To be honest, there doesn’t really seem to be a big candidate for the breakout star at the free safety position. I ended up choosing Adrian Amos, even though he actually had a pretty good rookie season and should be on everyone’s radar by the end of the next season. Amos is versatile safety who can cover, but also provide run-support, as evinced by his 60+ tackles in his rookie year. Though not picking off any passes, Amos played well in coverage next to Antrel Rolle and should be the successor the aging veteran. 

Analysis: 

The Free Safety position is very top-heavy, with the usual names such as Earl Thomas, Devin McCourty, Harrison Smith, and Eric Weddle headlining most lists. Those four could be pretty much set in any order but I put Harrison Smith as the top free safety for next season due to his incredible versatility and the fact that as the Vikings will probably make it farther in the playoffs next year, Smith will be offered more opportunities to prove his worth.
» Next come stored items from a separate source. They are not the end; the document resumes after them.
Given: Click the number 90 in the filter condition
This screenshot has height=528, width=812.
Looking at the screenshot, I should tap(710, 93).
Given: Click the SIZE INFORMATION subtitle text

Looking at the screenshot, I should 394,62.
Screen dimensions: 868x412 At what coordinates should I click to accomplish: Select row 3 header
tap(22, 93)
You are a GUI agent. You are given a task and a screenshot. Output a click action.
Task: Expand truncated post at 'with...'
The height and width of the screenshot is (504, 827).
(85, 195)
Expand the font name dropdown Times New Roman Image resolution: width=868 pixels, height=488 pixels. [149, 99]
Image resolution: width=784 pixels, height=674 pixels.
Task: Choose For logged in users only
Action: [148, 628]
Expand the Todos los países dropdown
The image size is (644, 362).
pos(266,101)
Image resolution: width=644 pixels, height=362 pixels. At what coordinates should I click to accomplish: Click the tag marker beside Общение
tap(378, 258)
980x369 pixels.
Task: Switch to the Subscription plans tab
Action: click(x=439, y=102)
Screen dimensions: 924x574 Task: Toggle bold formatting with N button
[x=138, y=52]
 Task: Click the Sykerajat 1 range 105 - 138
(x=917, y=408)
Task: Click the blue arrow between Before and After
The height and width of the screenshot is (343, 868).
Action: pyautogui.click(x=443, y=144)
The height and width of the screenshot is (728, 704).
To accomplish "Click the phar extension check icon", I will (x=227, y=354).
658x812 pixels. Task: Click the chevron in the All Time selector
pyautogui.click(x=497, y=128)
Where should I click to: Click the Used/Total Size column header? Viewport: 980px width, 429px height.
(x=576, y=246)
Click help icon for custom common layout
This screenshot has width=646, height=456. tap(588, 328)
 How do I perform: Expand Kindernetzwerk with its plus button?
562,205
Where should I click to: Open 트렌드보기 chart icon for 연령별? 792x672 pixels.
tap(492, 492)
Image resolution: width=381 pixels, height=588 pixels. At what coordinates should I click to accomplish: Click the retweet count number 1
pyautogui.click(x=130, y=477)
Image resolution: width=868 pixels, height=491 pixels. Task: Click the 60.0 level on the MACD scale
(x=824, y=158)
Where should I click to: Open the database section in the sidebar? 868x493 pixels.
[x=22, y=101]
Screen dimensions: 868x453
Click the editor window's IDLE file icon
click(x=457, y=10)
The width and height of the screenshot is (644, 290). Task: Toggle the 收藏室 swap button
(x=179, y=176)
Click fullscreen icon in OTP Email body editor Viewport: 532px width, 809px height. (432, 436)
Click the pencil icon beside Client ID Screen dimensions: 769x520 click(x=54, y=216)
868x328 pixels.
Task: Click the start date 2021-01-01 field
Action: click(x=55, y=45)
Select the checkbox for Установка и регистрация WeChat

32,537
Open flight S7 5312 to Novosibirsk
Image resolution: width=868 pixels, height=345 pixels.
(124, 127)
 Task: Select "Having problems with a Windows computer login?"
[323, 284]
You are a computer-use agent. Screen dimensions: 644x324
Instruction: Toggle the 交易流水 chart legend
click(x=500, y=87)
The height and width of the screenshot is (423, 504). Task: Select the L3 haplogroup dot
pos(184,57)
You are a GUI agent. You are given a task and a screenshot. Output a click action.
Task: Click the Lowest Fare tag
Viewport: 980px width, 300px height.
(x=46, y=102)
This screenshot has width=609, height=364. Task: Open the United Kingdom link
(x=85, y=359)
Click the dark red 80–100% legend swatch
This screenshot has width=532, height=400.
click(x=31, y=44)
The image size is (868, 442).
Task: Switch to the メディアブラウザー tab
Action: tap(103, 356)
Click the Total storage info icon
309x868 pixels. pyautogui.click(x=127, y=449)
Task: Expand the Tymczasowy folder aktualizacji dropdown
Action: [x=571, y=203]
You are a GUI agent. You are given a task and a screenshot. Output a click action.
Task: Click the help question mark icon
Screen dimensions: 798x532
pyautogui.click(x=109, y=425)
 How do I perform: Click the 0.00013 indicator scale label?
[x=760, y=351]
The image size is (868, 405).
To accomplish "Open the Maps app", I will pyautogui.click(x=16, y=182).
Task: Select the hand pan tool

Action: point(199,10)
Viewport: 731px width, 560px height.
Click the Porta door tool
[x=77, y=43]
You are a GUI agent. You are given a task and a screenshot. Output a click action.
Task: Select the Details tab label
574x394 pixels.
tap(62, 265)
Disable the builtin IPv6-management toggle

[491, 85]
Kurt Coleman is an interesting player at No. 8. Coleman had a couple of memorable seasons with the Eagles, but didn’t have a great year with the Chiefs in 2014. Coleman picked off seven passes in 2015, but I doubt he will match that mark again. I see Coleman being a valuable contributor on the Panthers next season, but don’t expect him to be as impactful as he was in 2015.

SS: 

  1. Reshad Jones
  2. T.J. Ward
  3. Kam Chancellor
  4. Eric Berry
  5. George Iloka
  6. Kenny Vaccaro
  7. Corey Graham
  8. Morgan Burnett
  9. Patrick Chung
  10. Da’Norris Searcy

Breakout: Calvin Pryor

Calvin Pryor’s ability to contribute in the run-game as well as in coverage is something that should bolster the Jet’s secondary next season, as he enters his third year as a pro. I was about to pick another safety in New York (Landon Collins), but I expect Pryor to receive a decent amount of targets next year. I know that I may be contradicting myself by saying that, but in some cases, an increased amount of targets can be beneficial, as it provides more opportunity for you to succeed. Too many can be detrimental though. 

Analysis: 

Reshad Jones isn’t quite a household name yet, but after making his first Pro Bowl last season, he should be. If you like safeties that can fill up a stat sheet, you will fall in love with Reshad Jones. Posting 135 tackles and 5 interceptions granted him his first Pro Bowl birth last season. With his versatility, he can play in the box or be a single high safety. Imagine him as a little bit of Earl Thomas and a little bit of T.J. Ward. Kenny Vaccaro comes in at the No. 6 spot. Despite having a down year in 2014 and eventually being benched, Vaccaro came back in 2015 with his first 100+ tackle season. I could see him taking the next step next season to become a Top 3 or 4 strong safety, but his inconsistencies keep me from placing him there.